▶ **EXERCISE**:
Update the data below by changing every "GUI agent" to "computer-use agent" and leaving everything else unchanged.

▶ **AVAILABLE RECORDS**:
------------------------------------------------
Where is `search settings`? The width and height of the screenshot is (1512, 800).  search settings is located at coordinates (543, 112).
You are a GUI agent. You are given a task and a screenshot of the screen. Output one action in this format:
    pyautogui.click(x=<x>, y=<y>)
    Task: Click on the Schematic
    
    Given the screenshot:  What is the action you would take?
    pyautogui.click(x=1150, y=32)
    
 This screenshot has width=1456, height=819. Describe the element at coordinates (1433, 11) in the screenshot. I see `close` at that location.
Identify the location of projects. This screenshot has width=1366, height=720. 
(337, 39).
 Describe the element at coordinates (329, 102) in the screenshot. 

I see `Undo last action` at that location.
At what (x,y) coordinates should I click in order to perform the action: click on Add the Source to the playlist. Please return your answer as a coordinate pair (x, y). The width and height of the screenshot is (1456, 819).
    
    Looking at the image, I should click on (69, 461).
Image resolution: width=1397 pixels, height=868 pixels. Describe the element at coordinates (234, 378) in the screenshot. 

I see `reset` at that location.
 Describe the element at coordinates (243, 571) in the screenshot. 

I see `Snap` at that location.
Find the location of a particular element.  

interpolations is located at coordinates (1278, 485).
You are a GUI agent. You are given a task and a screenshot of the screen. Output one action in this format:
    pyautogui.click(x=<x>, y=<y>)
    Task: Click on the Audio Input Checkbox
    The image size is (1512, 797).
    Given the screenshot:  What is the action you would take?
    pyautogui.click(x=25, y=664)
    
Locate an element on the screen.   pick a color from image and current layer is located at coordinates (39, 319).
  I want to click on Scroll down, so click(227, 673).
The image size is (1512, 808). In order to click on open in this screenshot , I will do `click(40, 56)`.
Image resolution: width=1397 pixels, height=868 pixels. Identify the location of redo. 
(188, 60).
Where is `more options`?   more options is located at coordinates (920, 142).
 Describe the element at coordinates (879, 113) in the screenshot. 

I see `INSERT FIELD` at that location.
------------------------------------------------
▶ **THE REPLY**:
Where is `search settings`? The width and height of the screenshot is (1512, 800).  search settings is located at coordinates (543, 112).
You are a computer-use agent. You are given a task and a screenshot of the screen. Output one action in this format:
    pyautogui.click(x=<x>, y=<y>)
    Task: Click on the Schematic
    
    Given the screenshot:  What is the action you would take?
    pyautogui.click(x=1150, y=32)
    
 This screenshot has width=1456, height=819. Describe the element at coordinates (1433, 11) in the screenshot. I see `close` at that location.
Identify the location of projects. This screenshot has width=1366, height=720. 
(337, 39).
 Describe the element at coordinates (329, 102) in the screenshot. 

I see `Undo last action` at that location.
At what (x,y) coordinates should I click in order to perform the action: click on Add the Source to the playlist. Please return your answer as a coordinate pair (x, y). The width and height of the screenshot is (1456, 819).
    
    Looking at the image, I should click on (69, 461).
Image resolution: width=1397 pixels, height=868 pixels. Describe the element at coordinates (234, 378) in the screenshot. 

I see `reset` at that location.
 Describe the element at coordinates (243, 571) in the screenshot. 

I see `Snap` at that location.
Find the location of a particular element.  

interpolations is located at coordinates (1278, 485).
You are a computer-use agent. You are given a task and a screenshot of the screen. Output one action in this format:
    pyautogui.click(x=<x>, y=<y>)
    Task: Click on the Audio Input Checkbox
    The image size is (1512, 797).
    Given the screenshot:  What is the action you would take?
    pyautogui.click(x=25, y=664)
    
Locate an element on the screen.   pick a color from image and current layer is located at coordinates (39, 319).
  I want to click on Scroll down, so click(227, 673).
The image size is (1512, 808). In order to click on open in this screenshot , I will do `click(40, 56)`.
Image resolution: width=1397 pixels, height=868 pixels. Identify the location of redo. 
(188, 60).
Where is `more options`?   more options is located at coordinates (920, 142).
 Describe the element at coordinates (879, 113) in the screenshot. 

I see `INSERT FIELD` at that location.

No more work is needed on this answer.